■ **Hedefiniz**
Zehirli ağacın meyvesi başlıklı metinde geçen "Savunma mesleğini yerine getirerek ekmek paramı kazandım." cümlesini İngilizceye çevirin.

■ **Metin**

________

24 Temmuz 2020 Cuma

Zehirli Ağacın Meyvesi

Sizinle gerçek yaşamda tanışmamış, karşı karşıya gelmemişsek, sosyal medyadaki hesaplarımın profil bilgilerine de tıklamamışsanız, muhtemelen bir hukukçu olduğumu bilmiyorsunuz.
Aslında bilmemenizi istediğimdendir; özellikle sosyal medyadaki görünürlüğümde, paylaşımlarımda, mesleğimin avukat olduğuna olabildiğince değinmemeye çalışırım.

Ama bu kez farklı...

25 Şubat 1988’de kaydoldum İstanbul Barosu’na, 30 yılı aşmış…
Savunma mesleğini yerine getirerek ekmek paramı kazandım.
Sadece bir meslek olarak görmedim avukatlığı; coğrafyamda olan bitene kayıtsız kalmamaya, yaşamı güzelleştirmeye, adaletin yaşamın dokusuna işlemesi için de mücadelemi verdim.

________

■ **Veri Listesi**
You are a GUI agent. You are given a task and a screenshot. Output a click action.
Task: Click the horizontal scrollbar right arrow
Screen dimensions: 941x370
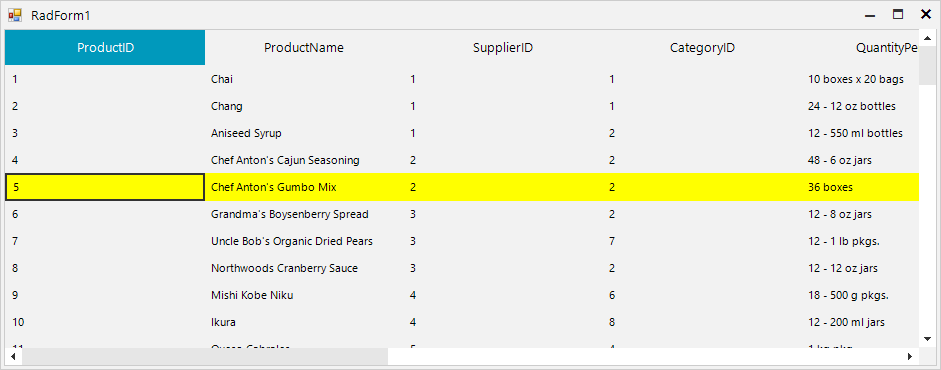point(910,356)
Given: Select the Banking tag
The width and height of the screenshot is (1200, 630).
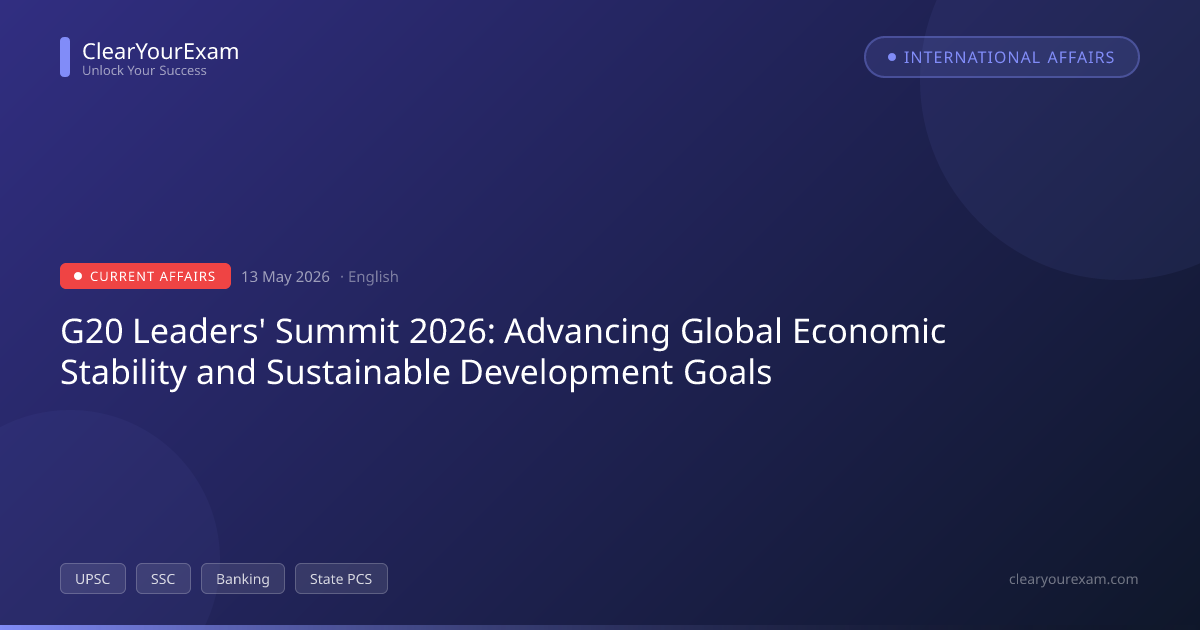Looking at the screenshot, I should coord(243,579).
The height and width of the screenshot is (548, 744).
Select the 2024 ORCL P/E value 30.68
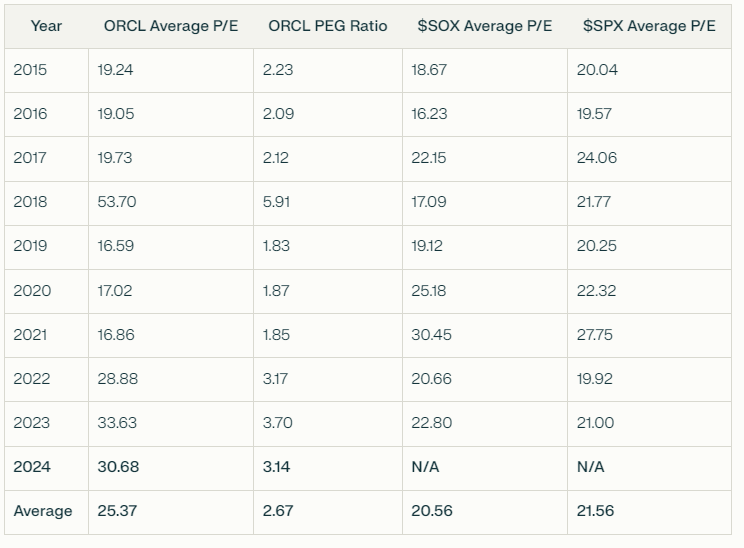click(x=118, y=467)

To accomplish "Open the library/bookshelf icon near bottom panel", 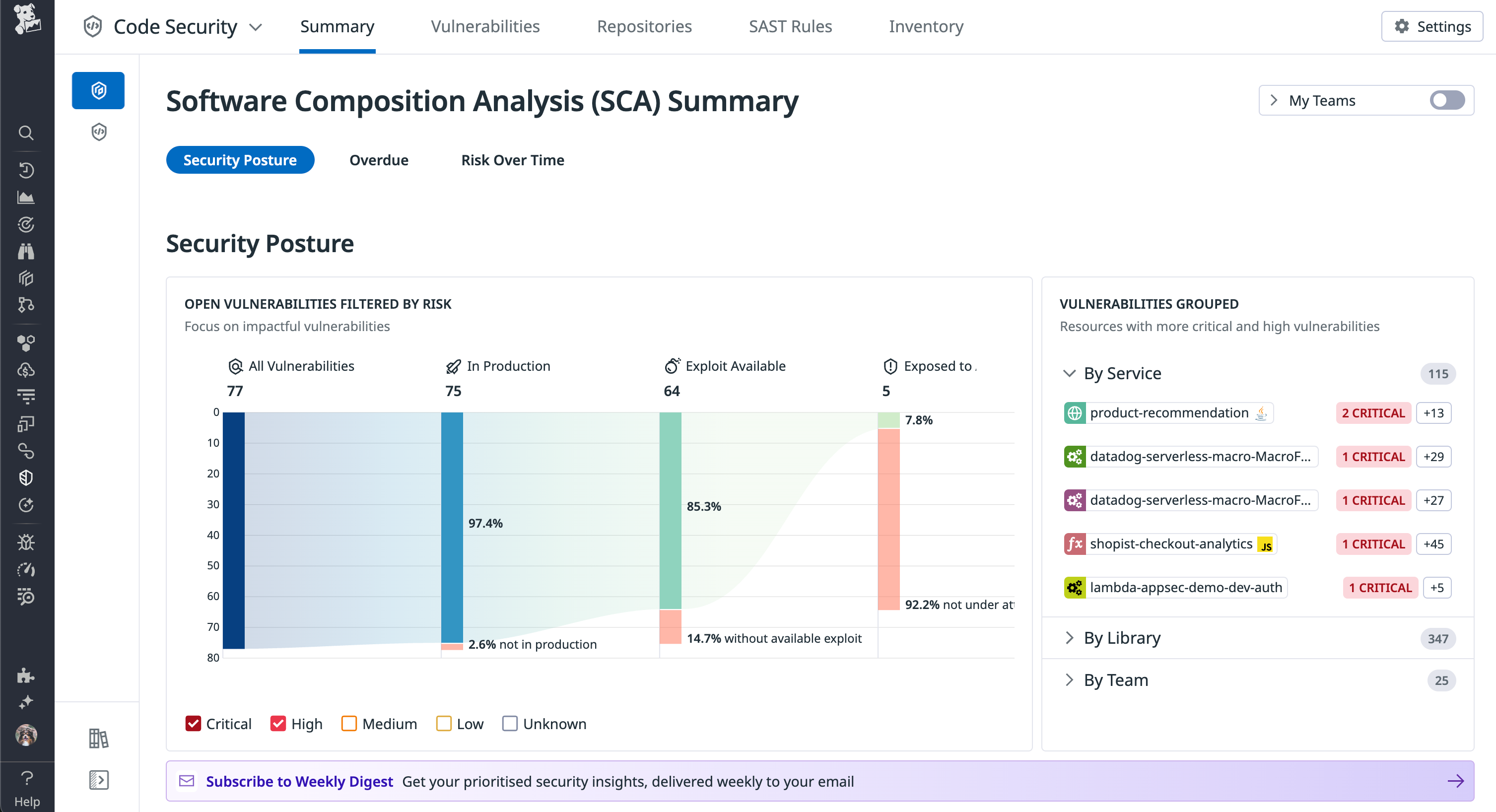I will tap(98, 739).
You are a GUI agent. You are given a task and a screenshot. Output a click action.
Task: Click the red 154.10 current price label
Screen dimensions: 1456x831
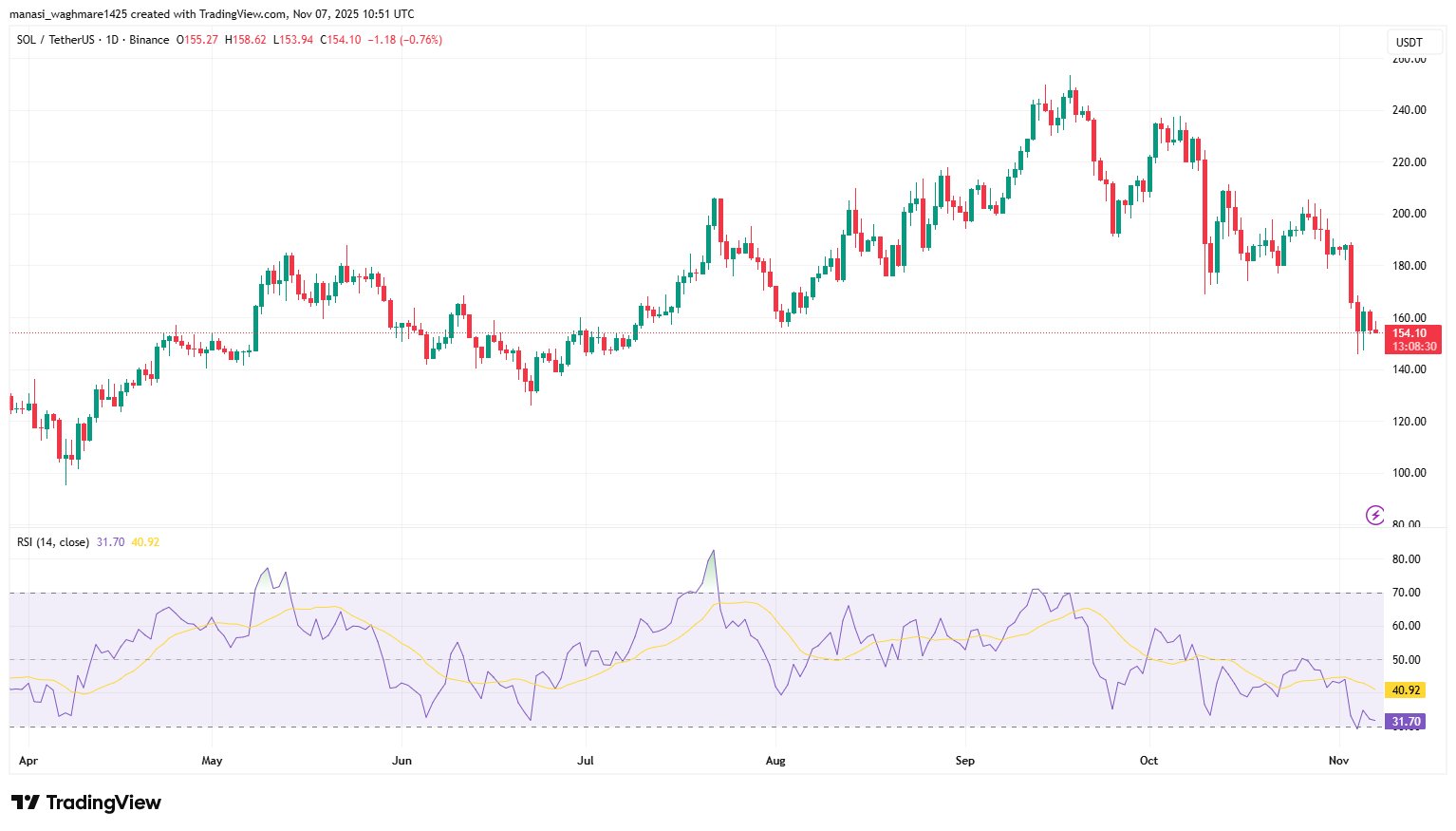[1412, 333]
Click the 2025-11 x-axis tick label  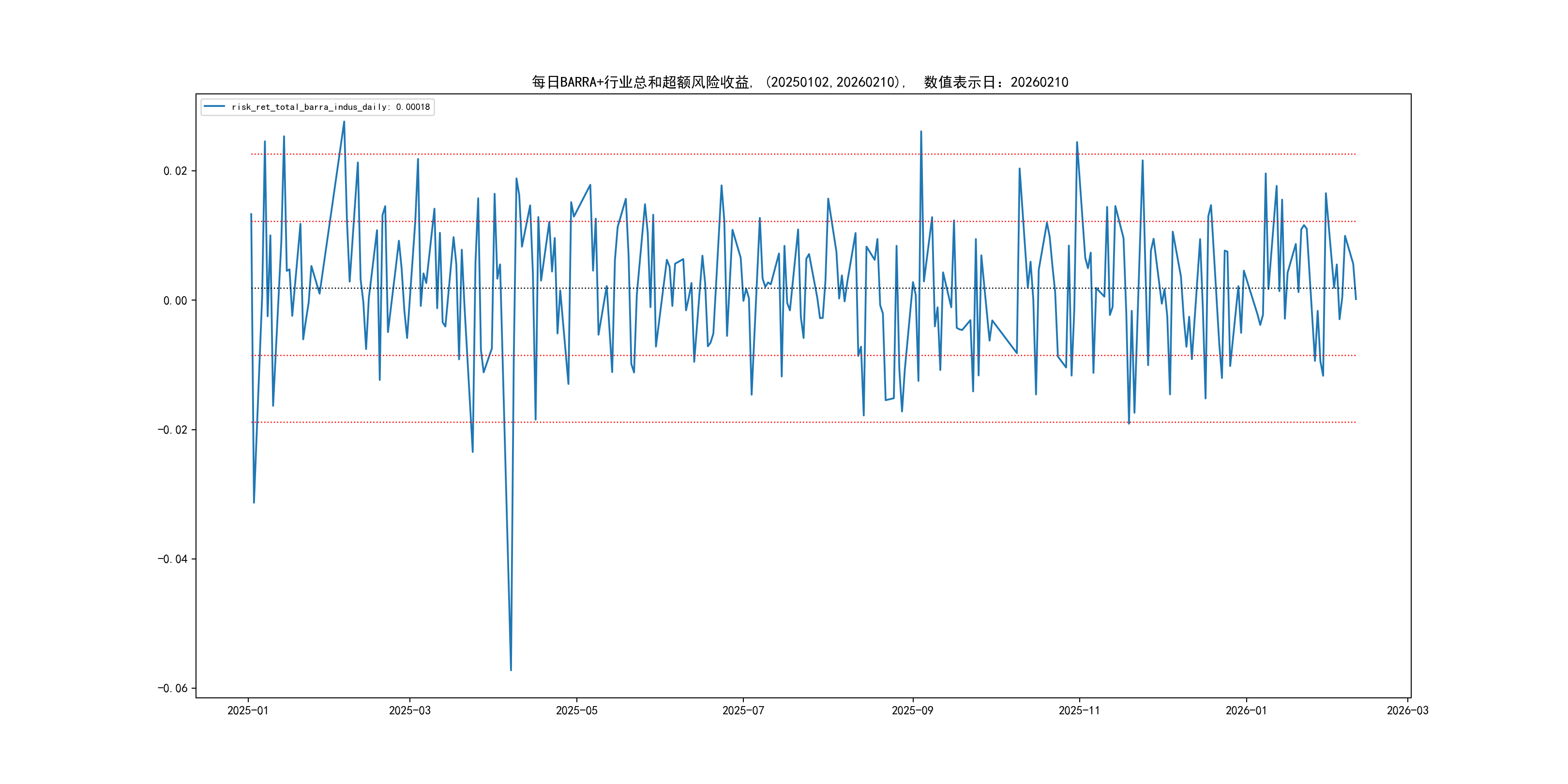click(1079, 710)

________

■ **Çözümlü Alıştırma**
I earned my living by practicing the profession of defense.